### [Exercise]
Which lines below contain the word "This"? Pull out each of them.

### [Provided data]
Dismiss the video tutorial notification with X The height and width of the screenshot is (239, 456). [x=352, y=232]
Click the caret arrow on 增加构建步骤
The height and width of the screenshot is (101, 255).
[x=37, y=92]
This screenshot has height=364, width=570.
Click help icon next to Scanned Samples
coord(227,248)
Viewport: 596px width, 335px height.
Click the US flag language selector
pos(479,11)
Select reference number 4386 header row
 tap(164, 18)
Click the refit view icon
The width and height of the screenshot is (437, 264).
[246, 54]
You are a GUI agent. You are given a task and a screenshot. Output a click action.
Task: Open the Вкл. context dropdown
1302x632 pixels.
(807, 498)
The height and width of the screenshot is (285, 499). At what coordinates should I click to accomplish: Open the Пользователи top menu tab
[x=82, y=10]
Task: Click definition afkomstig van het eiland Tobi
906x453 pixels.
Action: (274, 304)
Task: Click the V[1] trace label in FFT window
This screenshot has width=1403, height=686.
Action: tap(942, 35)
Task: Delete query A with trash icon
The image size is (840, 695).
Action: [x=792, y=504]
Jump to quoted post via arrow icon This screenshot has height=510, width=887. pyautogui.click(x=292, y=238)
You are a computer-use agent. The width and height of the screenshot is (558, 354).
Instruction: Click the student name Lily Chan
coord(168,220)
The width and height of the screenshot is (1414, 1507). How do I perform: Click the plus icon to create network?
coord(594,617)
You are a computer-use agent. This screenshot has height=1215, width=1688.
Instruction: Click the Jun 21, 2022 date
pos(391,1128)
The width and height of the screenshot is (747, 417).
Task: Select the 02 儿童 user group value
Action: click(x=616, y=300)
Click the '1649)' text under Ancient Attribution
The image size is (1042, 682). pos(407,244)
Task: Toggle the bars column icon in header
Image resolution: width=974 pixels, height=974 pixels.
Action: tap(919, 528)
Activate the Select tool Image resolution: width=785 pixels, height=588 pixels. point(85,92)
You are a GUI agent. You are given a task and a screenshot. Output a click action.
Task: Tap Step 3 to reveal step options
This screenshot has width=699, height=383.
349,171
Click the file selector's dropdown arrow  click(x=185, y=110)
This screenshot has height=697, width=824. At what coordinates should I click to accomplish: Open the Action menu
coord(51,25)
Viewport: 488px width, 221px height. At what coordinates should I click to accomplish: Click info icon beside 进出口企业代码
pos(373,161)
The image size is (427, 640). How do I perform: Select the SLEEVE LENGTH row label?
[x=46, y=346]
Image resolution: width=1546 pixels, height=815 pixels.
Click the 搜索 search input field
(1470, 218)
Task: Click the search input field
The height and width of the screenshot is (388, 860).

### [Solved problem]
This screenshot has height=364, width=570.
This screenshot has width=1403, height=686.
Jump to quoted post via arrow icon This screenshot has height=510, width=887. pyautogui.click(x=292, y=238)
You are a computer-use agent. This screenshot has height=1215, width=1688.
This screenshot has width=699, height=383.
This screenshot has height=697, width=824. At what coordinates should I click to accomplish: Open the Action menu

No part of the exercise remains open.